═══ SELECTED PASSAGE
However, being low magic presents certain problems for certain classes. Paladins and Rangers both have a non-casting variant in Complete Warrior. I'm probably going to replace Clerics with Cloistered Clerics, and Sorcerers with Battle Sorcerers. Wizards would be completely off-limits, since the whole campaign revolves around venturing into the desert to find these evil wizards, but I'm not sure what to do about Bards and Druids.

Current classes allowed are barbarian, cloistered cleric, fighter, knight, marshal, monk, ninja, non-casting paladin, non-casting ranger, rogue, samurai, scout, battle sorcerer, swashbuckler.

I'm on the fence about Beguilers, Spirit Shamans, and Warmages. I figure beguilers are sneaky enough that they wouldn't be widely recognized as caster, spirit shamans live primarily in tribes in the desert, and warmages (alongside battle sorcerers) are all either current or former members of the Imperial Army.

streakster
2008-10-28, 03:40 PM
Shapeshift Druid variant helps a lot with the druid.

BooNL
2008-10-28, 03:48 PM
I've seen a couple of magic-less bard variants before but I can't recall where, nothing from official sources though. Might want to forget about the bard all together if it proves too much trouble.

I wouldn't add beguilers or warmages though. Both are too "magicy" for a low-magic setting. Especially warmages or do nothing more than fling fireballs all day.
Granted, the battle sorcerer uses the same principle, but at least it's a lot worse. A duskblade on the other hand only uses a handful of spells, most of which can even be refluffed as technological if you'd like.
══════
**WHAT YOU WILL DO**
A - In the forum thread, which variant is said to help a lot with the druid?
B - List the classes the first poster in the forum thread says they are on the fence about.
Draw only on the forum thread.
═══ SUPPLIED RECORDS
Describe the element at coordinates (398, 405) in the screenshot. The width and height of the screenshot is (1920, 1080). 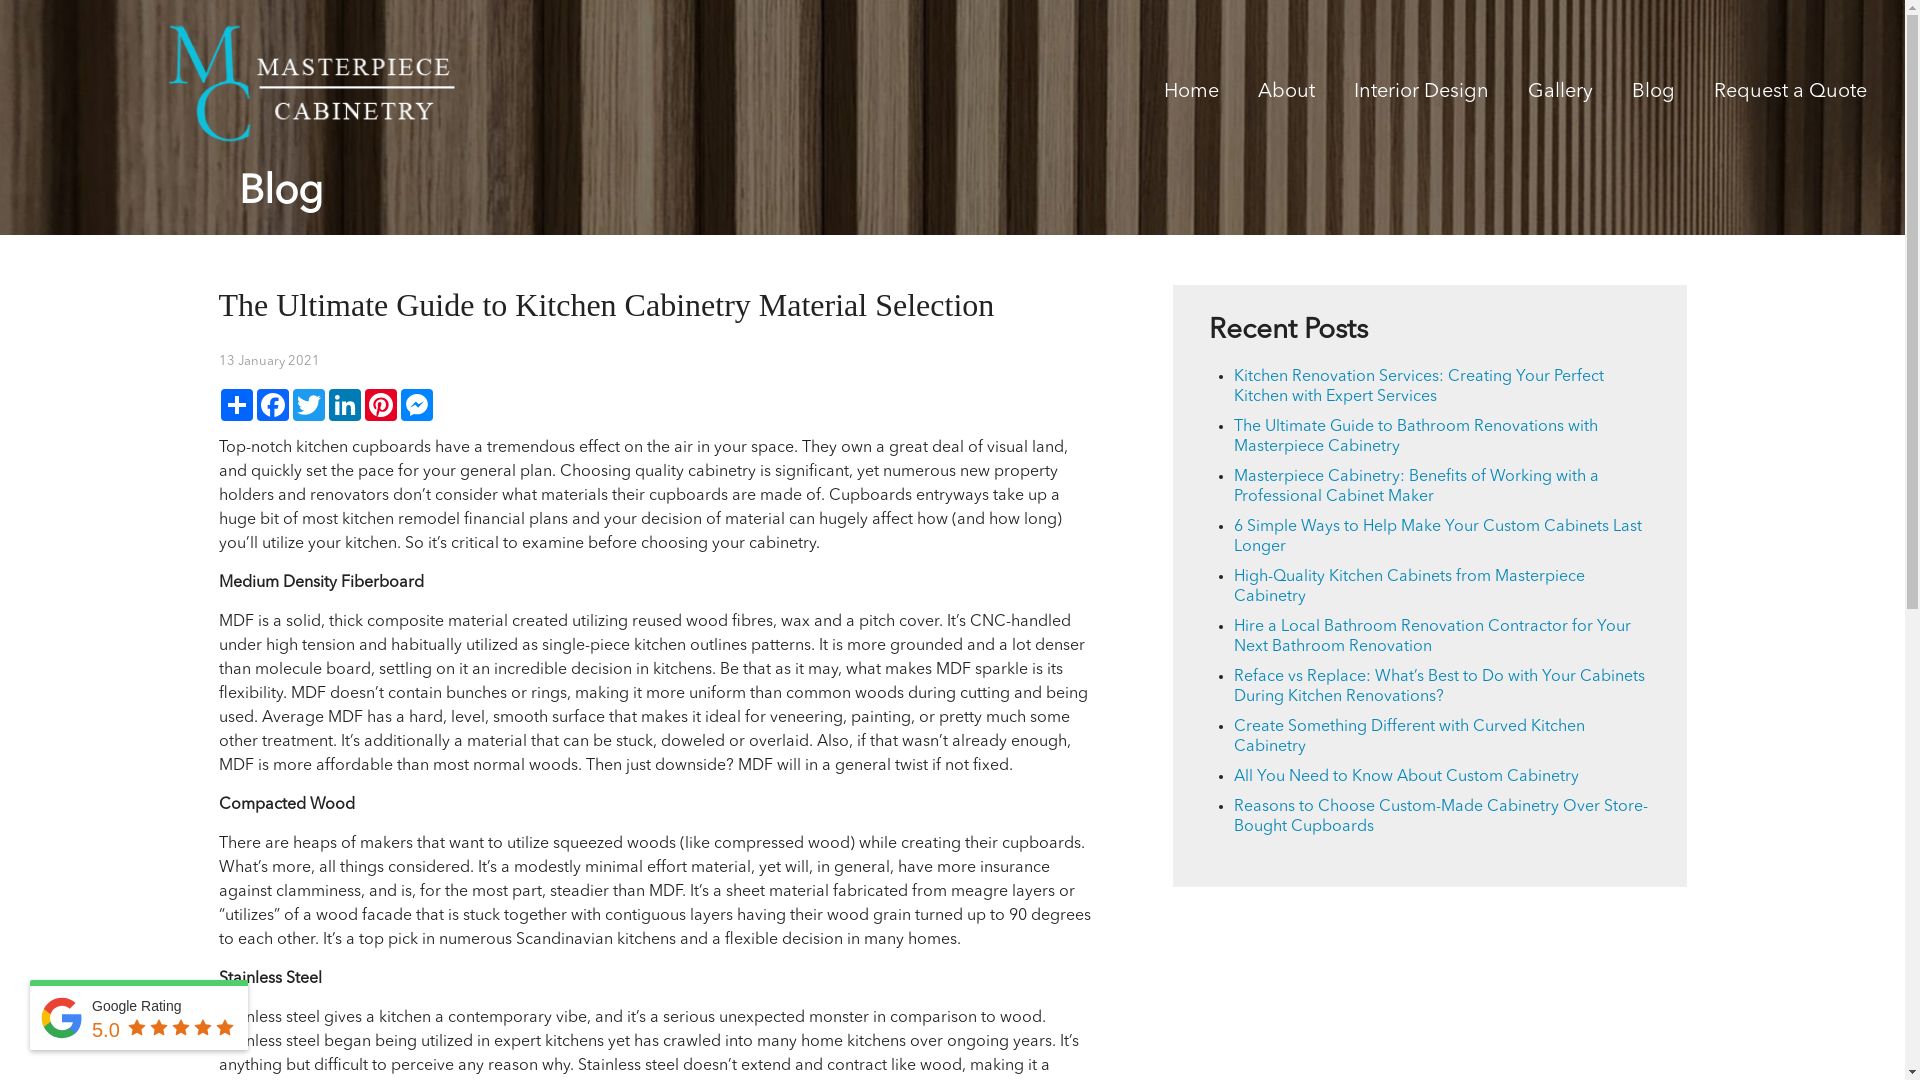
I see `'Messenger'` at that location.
══════
═══ SUPPLIED RECORDS
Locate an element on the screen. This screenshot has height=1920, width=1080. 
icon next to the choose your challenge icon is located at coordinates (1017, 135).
══════
**WRITTEN RESPONSES**
A - The Shapeshift Druid variant.

B - Beguilers, Spirit Shamans, and Warmages.